_Document excerpt_.
8.3 KiB
Enabling Dapper-like Tracing in Hadoop
- Enabling Dapper-like Tracing in Hadoop
- Dapper-like Tracing in Hadoop
- HTrace
- Samplers Configure the samplers in core-site.xml property: hadoop.htrace.sampler. The value can be NeverSampler, AlwaysSampler or ProbabilitySampler. NeverSampler: HTrace is OFF for all spans; AlwaysSampler: HTrace is ON for all spans; ProbabilitySampler: HTrace is ON for some percentage% of top-level spans.
- SpanReceivers
- Setting up ZipkinSpanReceiver
- Dynamic update of tracing configuration
- Starting tracing spans by HTrace API
- Sample code for tracing
- Dapper-like Tracing in Hadoop
Dapper-like Tracing in Hadoop
HTrace
HDFS-5274 added support for tracing requests through HDFS, using the open source tracing library, Apache HTrace. Setting up tracing is quite simple, however it requires some very minor changes to your client code.
Samplers Configure the samplers in core-site.xml
property: hadoop.htrace.sampler
. The value can be NeverSampler, AlwaysSampler or ProbabilitySampler. NeverSampler: HTrace is OFF for all spans; AlwaysSampler: HTrace is ON for all spans; ProbabilitySampler: HTrace is ON for some percentage% of top-level spans.
<property>
<name>hadoop.htrace.sampler</name>
<value>NeverSampler</value>
</property>
SpanReceivers
The tracing system works by collecting information in structs called 'Spans'. It is up to you to choose how you want to receive this information by implementing the SpanReceiver interface, which defines one method:
public void receiveSpan(Span span);
Configure what SpanReceivers you'd like to use by putting a comma separated list of the fully-qualified class name of classes implementing SpanReceiver in core-site.xml
property: hadoop.htrace.spanreceiver.classes
.
<property>
<name>hadoop.htrace.spanreceiver.classes</name>
<value>org.apache.htrace.impl.LocalFileSpanReceiver</value>
</property>
<property>
<name>hadoop.htrace.local-file-span-receiver.path</name>
<value>/var/log/hadoop/htrace.out</value>
</property>
You can omit package name prefix if you use span receiver bundled with HTrace.

_Material provided_.
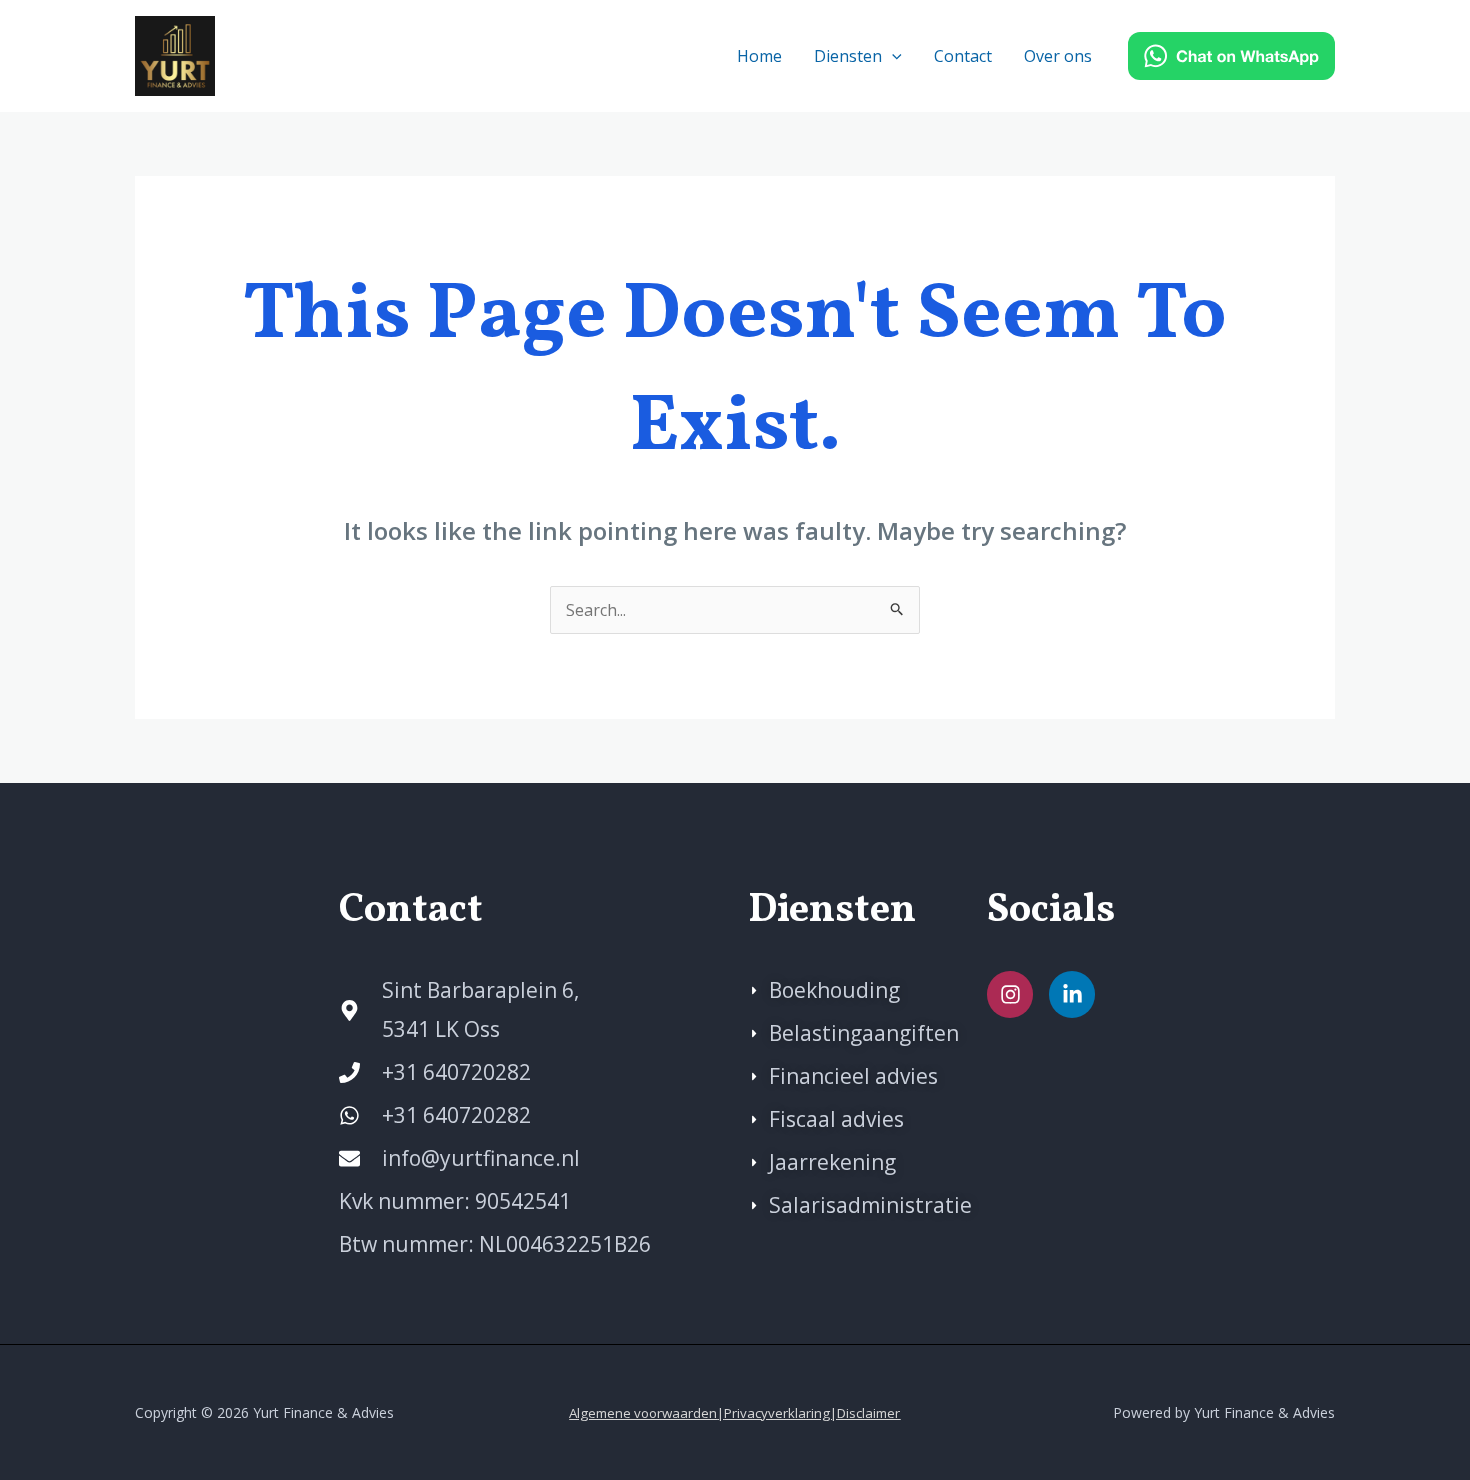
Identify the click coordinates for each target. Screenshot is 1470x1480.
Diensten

_Directions_.
1 – Answer these questions from the HTrace tracing page, giving each answer on its own line:
(a) Which HDFS change added support for tracing requests through HDFS?
(b) What single method does the SpanReceiver interface define?
(c) Which property sets the file path used by the local file span receiver?
2 – List every configuration property name that appears in the HTrace tracing page.
3 – Carry on writing the HTrace tracing page, beginning right after its final sentence.

_Answers to the exercises_.
1 –
(a) HDFS-5274
(b) public void receiveSpan(Span span);
(c) hadoop.htrace.local-file-span-receiver.path

2 –
hadoop.htrace.sampler
hadoop.htrace.spanreceiver.classes
hadoop.htrace.local-file-span-receiver.path

3 –
<property>
<name>hadoop.htrace.spanreceiver.classes</name>
<value>LocalFileSpanReceiver</value>
</property>
Setting up ZipkinSpanReceiver
Instead of implementing SpanReceiver by yourself, you can use ZipkinSpanReceiver
which uses Zipkin for collecting and displaying tracing data.
In order to use ZipkinSpanReceiver
, you need to download and setup Zipkin first.
you also need to add the jar of htrace-zipkin
to the classpath of Hadoop on each node. Here is example setup procedure.
$ git clone https://github.com/cloudera/htrace
$ cd htrace/htrace-zipkin
$ mvn compile assembly:single
$ cp target/htrace-zipkin-*-jar-with-dependencies.jar $HADOOP_HOME/share/hadoop/common/lib/
The sample configuration for ZipkinSpanReceiver
is shown below. By adding these to core-site.xml
of NameNode and DataNodes, ZipkinSpanReceiver
is initialized on the startup. You also need this configuration on the client node in addition to the servers.
<property>
<name>hadoop.htrace.spanreceiver.classes</name>
<value>ZipkinSpanReceiver</value>
</property>
<property>
<name>hadoop.htrace.zipkin.collector-hostname</name>
<value>192.168.1.2</value>
</property>
<property>
<name>hadoop.htrace.zipkin.collector-port</name>
<value>9410</value>
</property>
Dynamic update of tracing configuration
You can use hadoop trace
command to see and update the tracing configuration of each servers. You must specify IPC server address of namenode or datanode by -host
option. You need to run the command against all servers if you want to update the configuration of all servers.
hadoop trace -list
shows list of loaded span receivers associated with the id.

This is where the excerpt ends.